As redes sociais acabam de eleger, na sexta-feira (2/2), mais uma vítima de cancelamento - desta vez, se trata de um autor consagrado, prestes a completar seu centenário de morte. Ninguém menos que Franz Kafka. A campanha começou com uma postagem de uma internauta que se identifica como antipornografia, compartilhando o print de uma pesquisa do Google segundo a qual o escritor era viciado em conteúdos pornográficos, nunca se casou e frequentava bordéis.

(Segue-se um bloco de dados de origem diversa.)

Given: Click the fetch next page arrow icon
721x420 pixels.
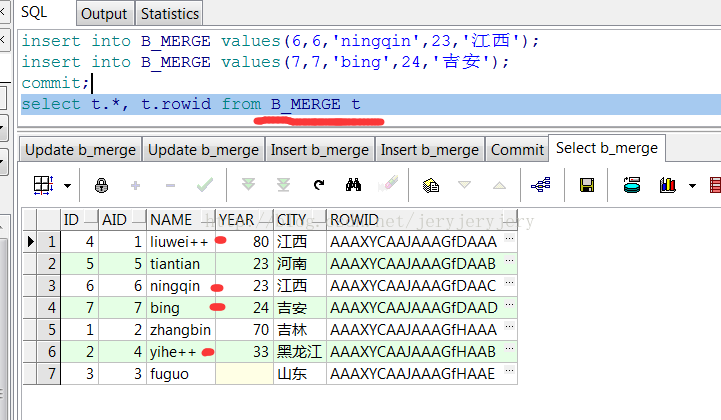Looking at the screenshot, I should 249,185.
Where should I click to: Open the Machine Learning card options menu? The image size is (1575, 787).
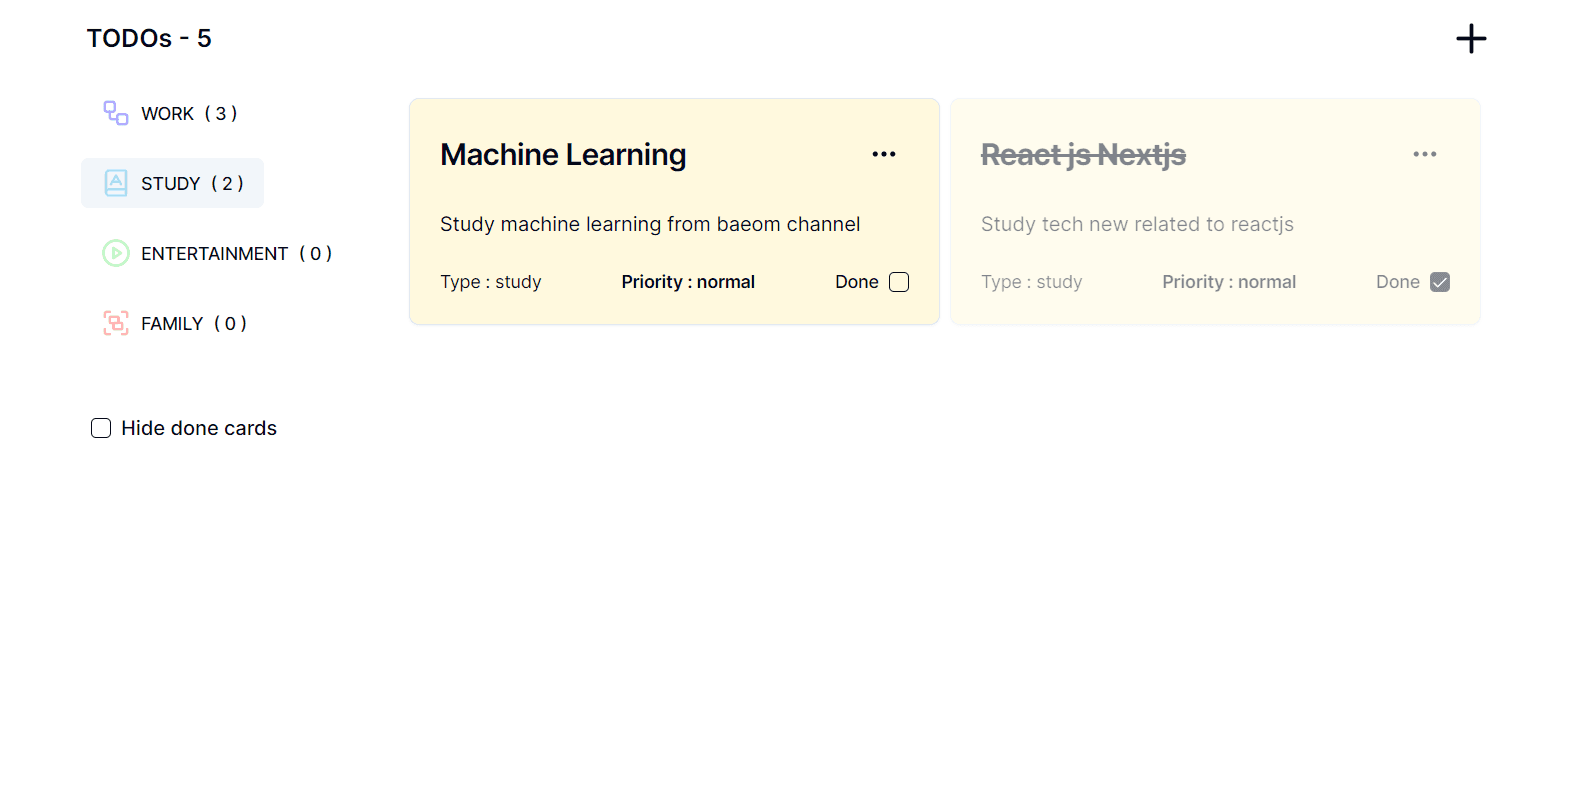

A mensagem logo viralizou e ultrapassou as barreiras da língua inglesa. Não tardou para que as buscas do X, antigo Twitter, se enchessem de termos em português como "Kafka cancelado" ou "Kafka e pornografia".
Na versão brasileira da polêmica, grande parte dos comentários entra em defesa do autor. Para esses internautas, a crítica teria contornos de moralismo - afinal, nem sequer havia uma indústria pornográfica naquela época, ao contrário de hoje, quando altos investimentos são feitos em filmes eróticos e há questionamentos sobre abuso de mulheres em cena. Para alguns, trata-se de um anacronismo, por falar em cancelamento de um autor que viveu nos moldes da cultura de sua época, a Checoslováquia do início do século 20.
Em um artigo do The Guardian, em 2008, intitulado Kafka Guilty Pleasures (Os prazeres culposos de Kakfa), Nicholas Lezard já discordava dos que questionaram a genialidade do escritor a partir de seu gosto por pornografia. O jornalista argumenta que descobrir esse fato - que veio à tona com uma das biografias de Kafka assinada por James Hawes - poderia até ser entendido como uma nova forma de interpretar sua obra, que aborda temas como culpa e repressão, em obras como A Metamorfose e O Processo.
Quem provavelmente se divertiria com essa polêmica seria Roland Barthes, filósofo francês pai da teoria da "morte do autor". Seu estudo aponta que, a partir do momento em que uma obra vem ao mundo, ela é reinterpretada pelas várias leituras que recebe.
As informações são do jornal O Estado de S. Paulo.